BTW, I don't think that these T(Seq)Collection Pythonizations are used much in user code. They were silently introduced without tutorials, release notes, or documentation:

• [Exp PyROOT] Add TCollection and TIter pythonisations and tests #3298

In my opinion, Pythonizing these legacy classes is a dead end and misleading, because it seems we are encouraging the use of these legacy containers, while we are actually discouraging that. To me, these Pythonizations are a candiadate for deprecation and removal themselves (at least by ROOT 7).

[pcanal]

One usage is indirect. The T(Seq)Collection are used a 'lot' in the other interfaces.

[guitargeek]

Yes sure they are used in tons of interfaces. But I think it would be more Pythonic to Pythonize the constructor of these legacy collection so that they can be implicitly created from Python collections, instead of pythonizing the handling of the legacy collections themselves.

[vepadulano]

So from the latest changes I guess that the default behaviour of TList is that it owns its elements, do you agree?
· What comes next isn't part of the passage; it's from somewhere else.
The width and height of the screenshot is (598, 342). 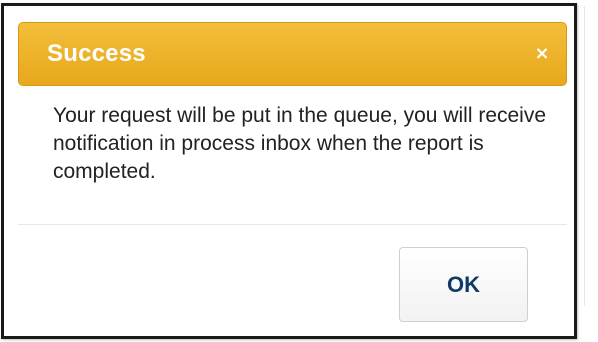 I want to click on close-icon: ×, so click(x=542, y=54).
I would have guessed the contrary judging by the TList destructor at

root/core/cont/src/TList.cxx

Lines 85 to 92 in e3fba69

	////////////////////////////////////////////////////////////////////////////////
	/// Delete the list. Objects are not deleted unless the TList is the
	/// owner (set via SetOwner()).
	TList::~TList()
	{
	Clear();
	}

. Is there maybe some difference between the C++ implementation and the Pythonization?